Depuis, le monde du business et la course à la rentabilité oblige : on multiplie les interviews, les collections spéciales et les produits dérivés. D’ici peu, c’est la marque de vêtements Uniqlo qui sortira sa ligne de T-shirts à l’effigie des mini-monstres. Contre toute attente dans la commercialisation d’un jouet, la cible a plus de 18 ans, voire plus de 25 ans. Le phénomène attire en partie une catégorie précise : les kidultes.

Ce terme apparaît dans les années 1950 pour désigner les spectateurs de dessin-animé adultes.
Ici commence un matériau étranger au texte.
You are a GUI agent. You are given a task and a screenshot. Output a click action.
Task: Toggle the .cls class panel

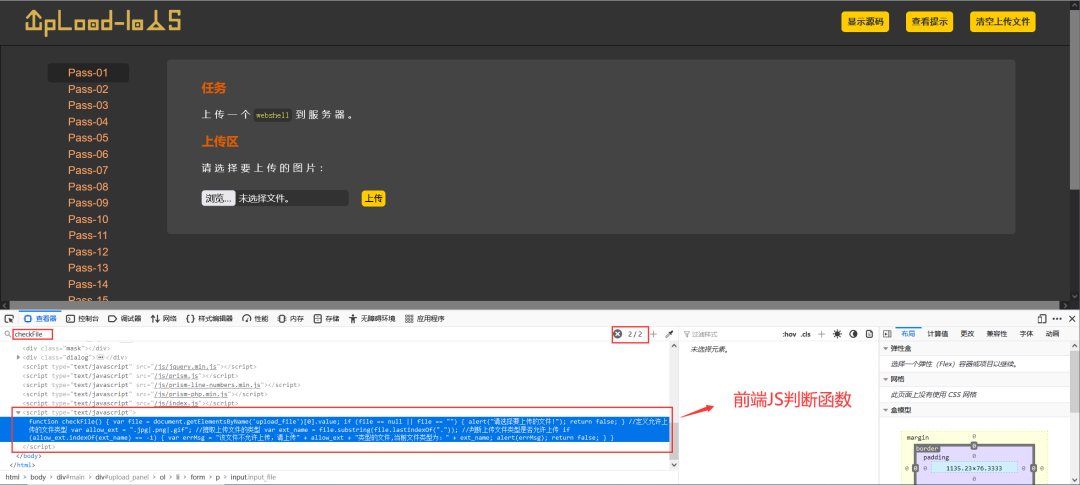coord(806,334)
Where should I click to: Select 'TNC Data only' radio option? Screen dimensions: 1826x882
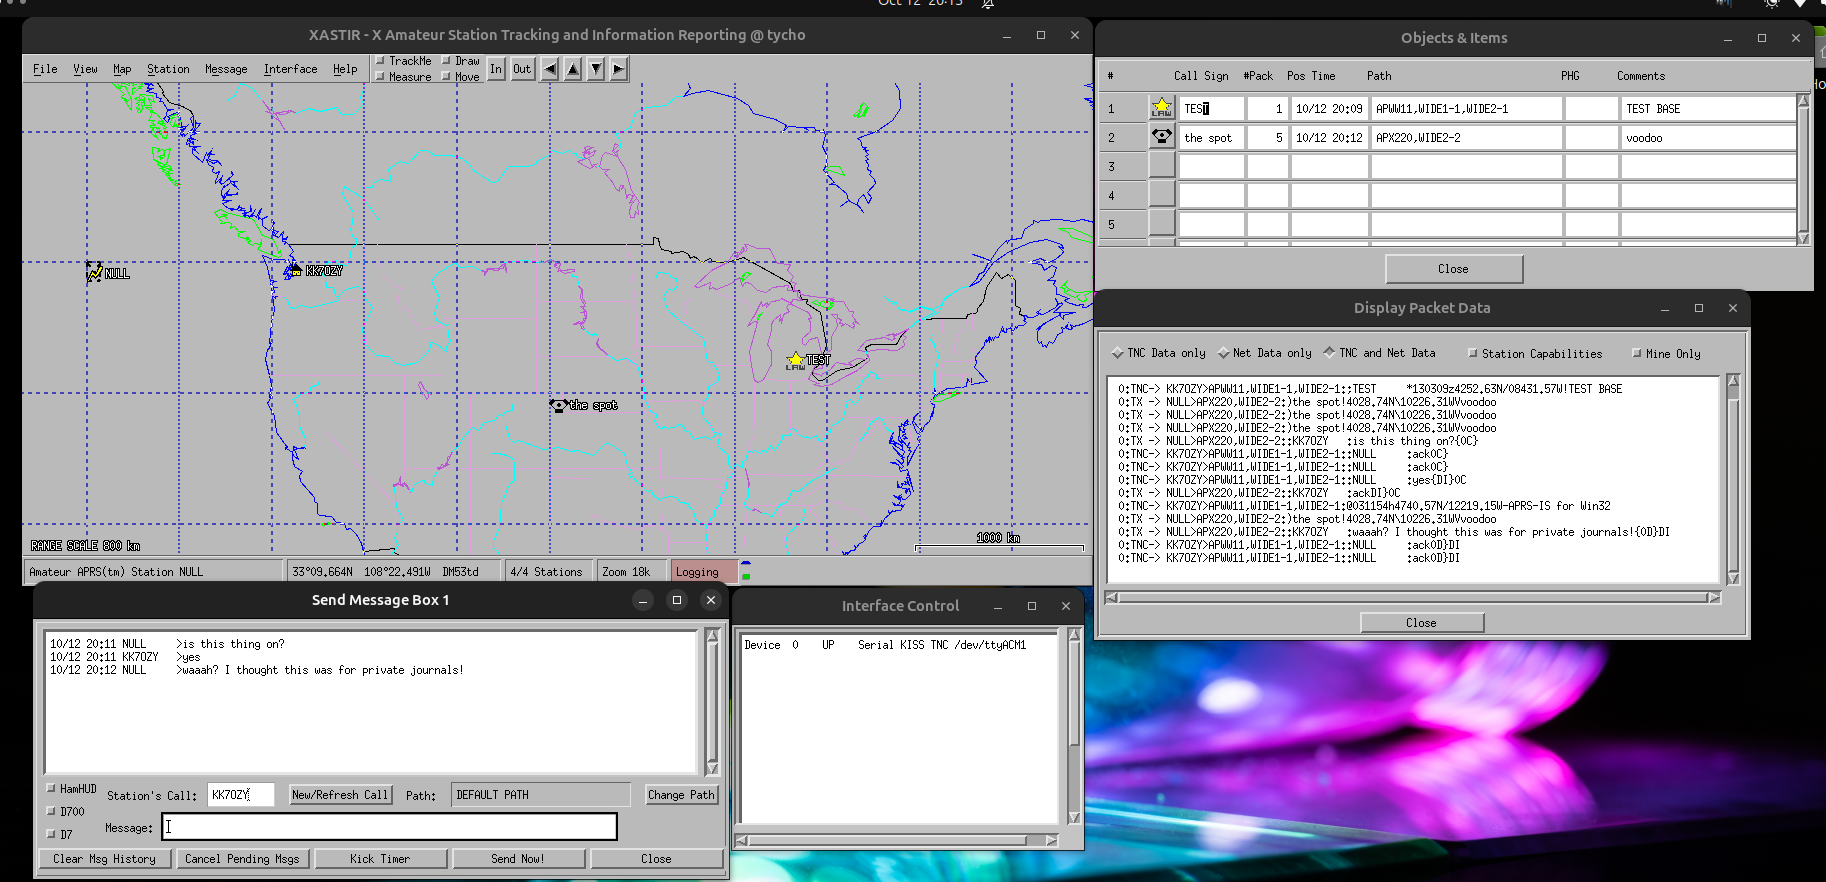coord(1118,353)
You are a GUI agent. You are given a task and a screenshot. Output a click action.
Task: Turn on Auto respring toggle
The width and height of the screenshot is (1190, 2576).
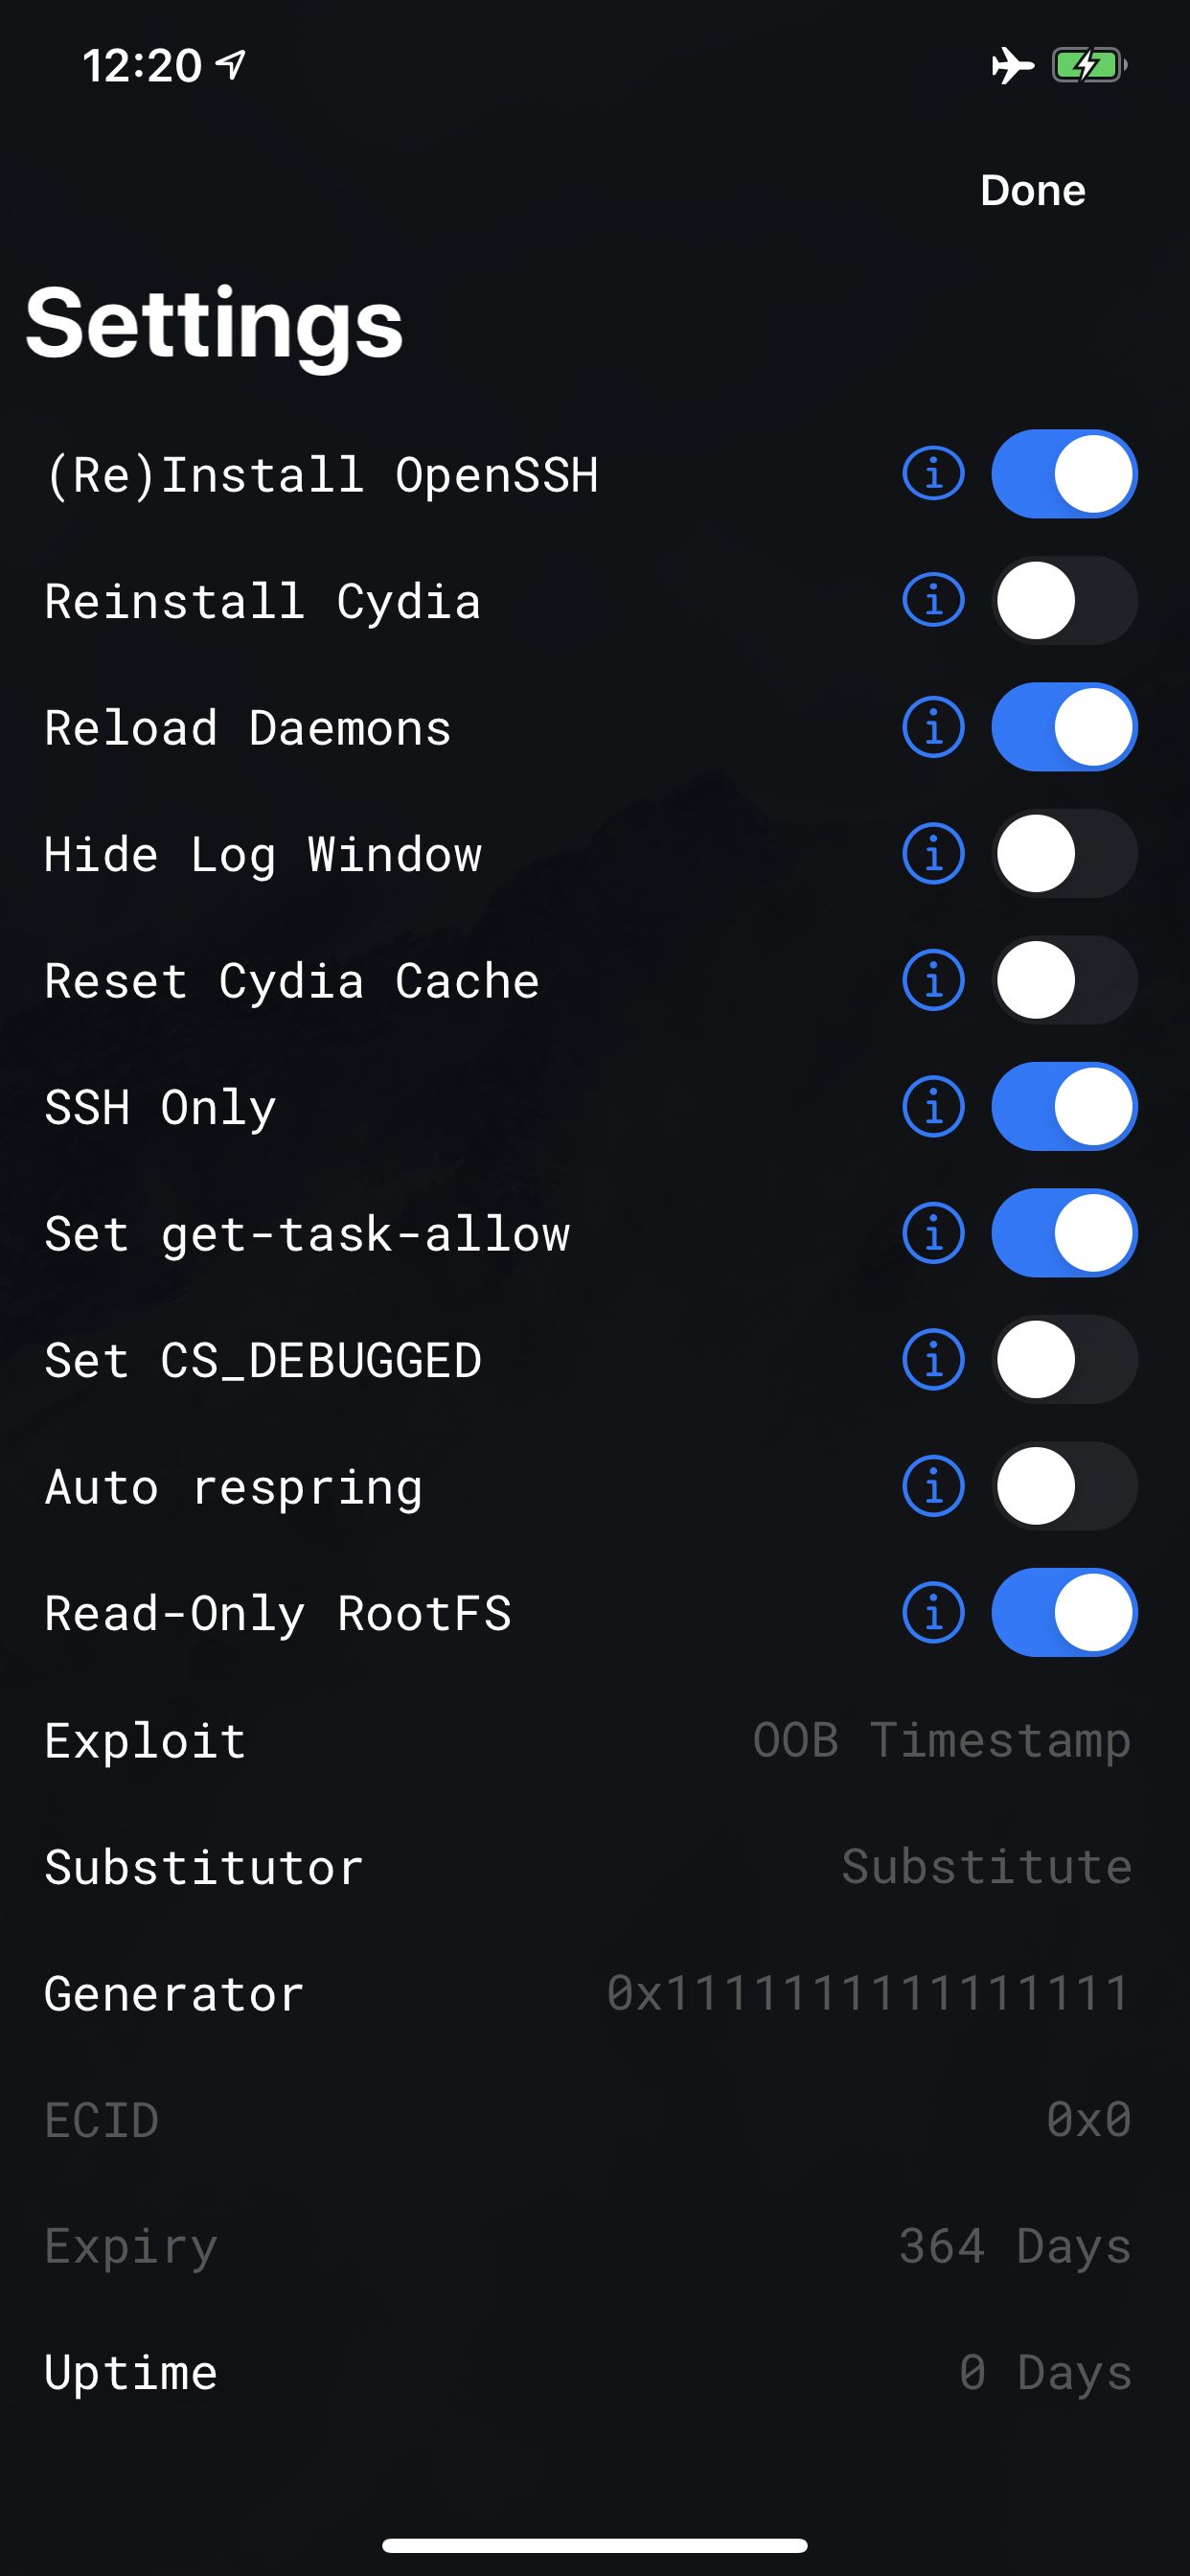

Aujourd’hui, il désigne les grands enfants nostalgiques d’une période où l’enfance rime avec collections absurdes d’autocollants et magazines, les amoureux d’un esthétisme enfantin et coloré. Une partie des 25-35 ans expriment une nostalgie de leur jeunesse et la digitalisation croissante de la génération future des générations actuelles et futures. Le syndrome de Peter Pan, synonyme de l’angoisse du passage de l’adolescence à l’âge adulte, est fréquente dans cette génération. La cible est toute trouvée pour des commerçants qui jouent intelligemment sur cette corde sensible. Le client possède la spontanéité et les désirs d’un enfant, à cela s’ajoute un pouvoir d’achat que les plus jeunes n’ont pas. Pour le Times Entertainment, Saurav Sinha, banquier, témoigne : « la plupart de mes collections ont commencé lorsque j’ai gagné de l’argent ». Entre l’addiction, le hasard et l’effet de rareté et de mode, les limites peuvent être difficiles à placer pour ces personnes.

Mais si cette tendance innocente fait vivre une économie perverse, faut-il pour autant diaboliser cette joie que procure ces achats ? Chaque ouverture de boîte fait sécréter de la dopamine, nourrissant l’enfant qui est en nous. Goûter aux habitudes de temps plus simples et les revivre ne serait-ce qu’une minute justifie, pour une majorité, l’achat de ces figurines.